The U.S. Department of Agriculture recommends that you keep ice on hand or know where to get it should you lose power. If you don’t have a generator, here is what else to do:
- Put an appliance thermometer in the refrigerator and freezer. That way you’ll know the temperature if the power goes out.
- Make sure the freezer is set at 0 degrees F or below and the refrigerator is at 40 degrees F or below.
- Group food together in the freezer — this helps it stay cold longer.
- Use any extra space to freeze containers of water for ice to help keep food cold in the freezer, refrigerator or coolers.
- Freeze gel packs ahead of time for use in coolers.
- Freeze refrigerated items such as leftovers, milk and fresh meat and poultry that you may not need immediately — this helps keep them at a safe temperature longer.
- Plan ahead and know where dry ice and block ice can be purchased.
- Have coolers on hand to keep refrigerator food cold if the power will be out for more than four hours.
- Store food on shelves that will be safely out of the way of contaminated water in case of flooding.
If you do lose power:
- Keep the refrigerator and freezer doors closed as much as possible to maintain the cold temperature.
- If unopened, the refrigerator will keep food safely cold for about four hours. A full freezer will hold the temperature for approximately 48 hours (24 hours if it is half full) and the door remains closed.
- Discard refrigerated perishable food such as meat, poultry, fish, soft cheeses, milk, eggs, leftovers and deli items after four hours without power.

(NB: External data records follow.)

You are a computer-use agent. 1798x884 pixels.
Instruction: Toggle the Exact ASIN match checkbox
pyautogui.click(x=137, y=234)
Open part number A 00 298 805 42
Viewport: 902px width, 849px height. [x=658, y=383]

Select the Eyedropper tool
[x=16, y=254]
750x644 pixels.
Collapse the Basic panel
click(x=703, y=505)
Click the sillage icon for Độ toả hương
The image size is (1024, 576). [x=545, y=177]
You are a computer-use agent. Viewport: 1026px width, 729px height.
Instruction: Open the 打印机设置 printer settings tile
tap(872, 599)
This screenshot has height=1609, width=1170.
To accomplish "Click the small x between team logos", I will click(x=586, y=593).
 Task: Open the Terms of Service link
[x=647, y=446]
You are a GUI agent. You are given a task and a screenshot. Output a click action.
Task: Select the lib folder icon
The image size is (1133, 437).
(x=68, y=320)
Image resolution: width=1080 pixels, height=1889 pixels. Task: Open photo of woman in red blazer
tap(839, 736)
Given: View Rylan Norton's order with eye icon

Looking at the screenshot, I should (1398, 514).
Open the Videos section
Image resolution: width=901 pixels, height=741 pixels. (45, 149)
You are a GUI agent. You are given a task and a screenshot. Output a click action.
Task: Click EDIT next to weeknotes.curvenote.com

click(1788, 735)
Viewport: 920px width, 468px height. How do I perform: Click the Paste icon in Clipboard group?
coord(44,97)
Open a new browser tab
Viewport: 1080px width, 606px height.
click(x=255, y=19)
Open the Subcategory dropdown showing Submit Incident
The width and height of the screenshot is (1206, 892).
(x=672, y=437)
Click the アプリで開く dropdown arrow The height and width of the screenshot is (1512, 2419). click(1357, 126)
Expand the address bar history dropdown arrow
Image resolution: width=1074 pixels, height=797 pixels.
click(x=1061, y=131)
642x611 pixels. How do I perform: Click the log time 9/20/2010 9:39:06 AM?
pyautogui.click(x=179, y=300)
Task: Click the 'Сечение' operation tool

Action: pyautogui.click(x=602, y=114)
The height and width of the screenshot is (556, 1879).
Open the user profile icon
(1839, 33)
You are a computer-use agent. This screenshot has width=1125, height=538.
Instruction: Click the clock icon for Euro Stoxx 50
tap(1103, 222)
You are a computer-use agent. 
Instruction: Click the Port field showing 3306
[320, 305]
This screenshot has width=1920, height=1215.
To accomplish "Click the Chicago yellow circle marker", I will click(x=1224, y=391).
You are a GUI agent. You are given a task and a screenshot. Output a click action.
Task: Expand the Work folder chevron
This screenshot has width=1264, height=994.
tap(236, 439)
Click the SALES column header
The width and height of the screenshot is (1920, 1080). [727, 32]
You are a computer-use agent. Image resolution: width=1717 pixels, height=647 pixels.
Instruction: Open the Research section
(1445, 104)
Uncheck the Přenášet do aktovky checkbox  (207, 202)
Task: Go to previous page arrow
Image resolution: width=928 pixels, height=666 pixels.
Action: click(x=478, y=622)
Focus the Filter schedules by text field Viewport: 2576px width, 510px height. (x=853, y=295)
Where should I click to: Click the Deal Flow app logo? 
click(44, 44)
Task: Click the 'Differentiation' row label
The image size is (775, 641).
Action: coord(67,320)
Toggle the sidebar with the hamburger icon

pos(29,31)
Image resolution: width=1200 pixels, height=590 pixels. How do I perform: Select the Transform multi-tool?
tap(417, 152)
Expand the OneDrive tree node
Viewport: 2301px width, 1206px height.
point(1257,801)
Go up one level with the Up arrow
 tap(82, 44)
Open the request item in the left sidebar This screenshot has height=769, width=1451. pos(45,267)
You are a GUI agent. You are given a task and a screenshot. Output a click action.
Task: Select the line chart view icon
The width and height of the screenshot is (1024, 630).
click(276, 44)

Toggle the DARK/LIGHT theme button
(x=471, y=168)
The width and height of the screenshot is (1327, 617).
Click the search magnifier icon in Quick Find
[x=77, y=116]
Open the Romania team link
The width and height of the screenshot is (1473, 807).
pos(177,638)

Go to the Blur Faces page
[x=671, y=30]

- Food may be safely refrozen if it still contains ice crystals or is at 40 degrees F or below when checked with a food thermometer.
- Buy dry ice if you think the power will be out for a prolonged period. Fifty pounds of dry ice should hold an 18-cubic-foot freezer for two days.
- If the power has been out for several days, check the temperature of the freezer with an appliance thermometer. If the appliance thermometer reads 40 degrees F or below, the food is safe to refreeze.
- If a thermometer has not been kept in the freezer, check each package of food to determine its safety. If the food still contains ice crystals, the food is safe.
- Discard any food that is not in a waterproof container if there is any chance that it has come into contact with flood water.
Finally, the USDA says, never taste a food to determine its safety and, when in doubt, throw it out.